> ACTIVITY
The pictures are to be omitted when the entries are reproduced exactly.

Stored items
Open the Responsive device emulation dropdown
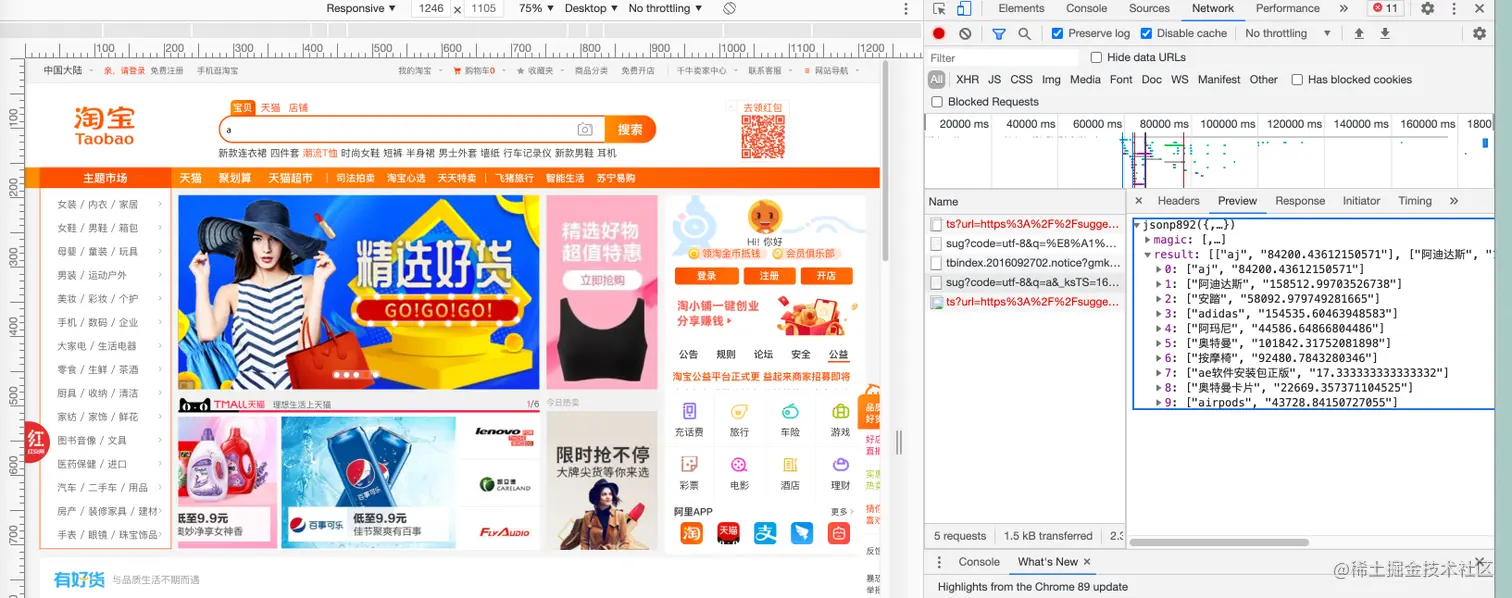 pos(360,8)

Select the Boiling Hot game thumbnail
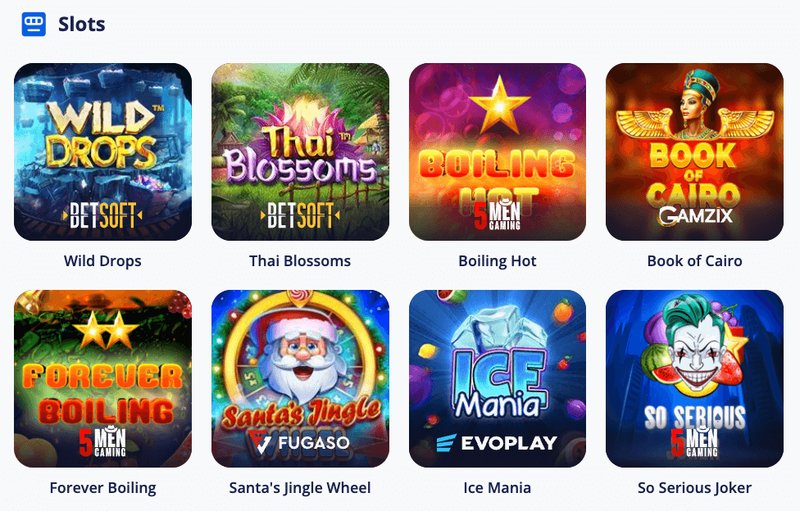(497, 152)
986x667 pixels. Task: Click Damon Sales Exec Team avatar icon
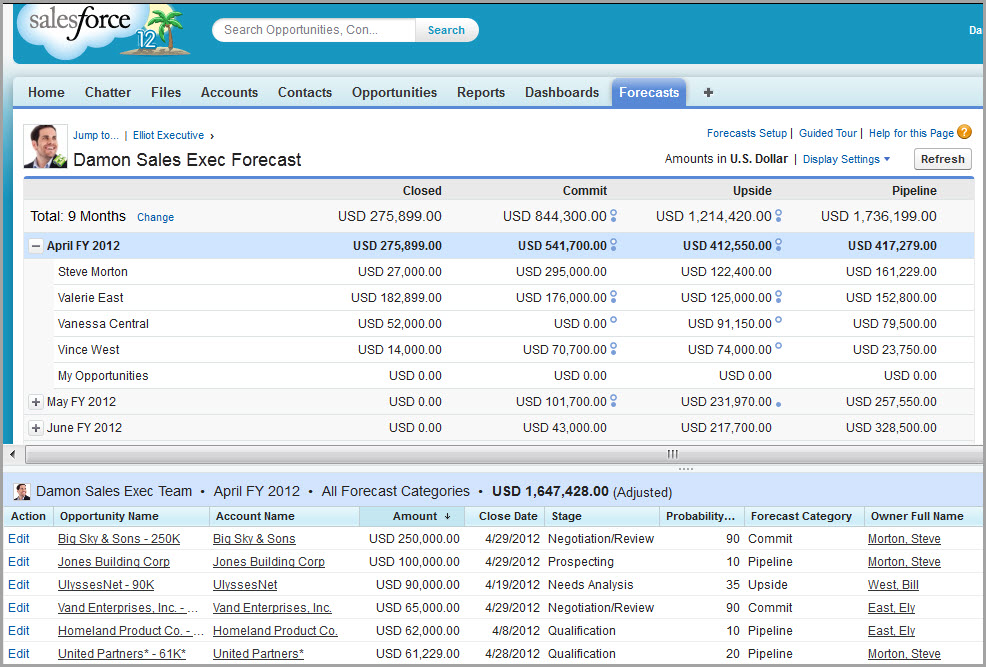click(x=21, y=491)
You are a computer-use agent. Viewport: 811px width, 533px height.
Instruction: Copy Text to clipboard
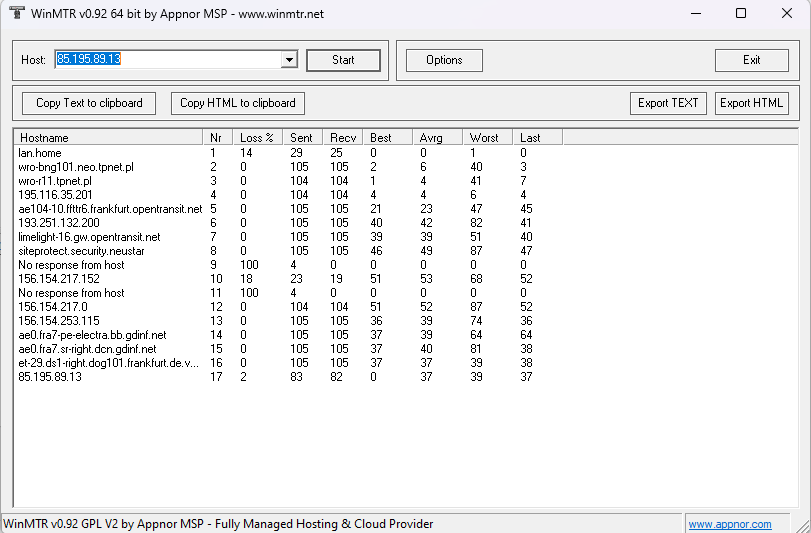tap(89, 103)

> RESPONSE
Open the Responsive device emulation dropdown
 pos(360,8)

Select the Boiling Hot game thumbnail
(497, 152)
986x667 pixels. Task: Click Damon Sales Exec Team avatar icon
click(x=21, y=491)
You are a computer-use agent. Viewport: 811px width, 533px height.
Instruction: Copy Text to clipboard
tap(89, 103)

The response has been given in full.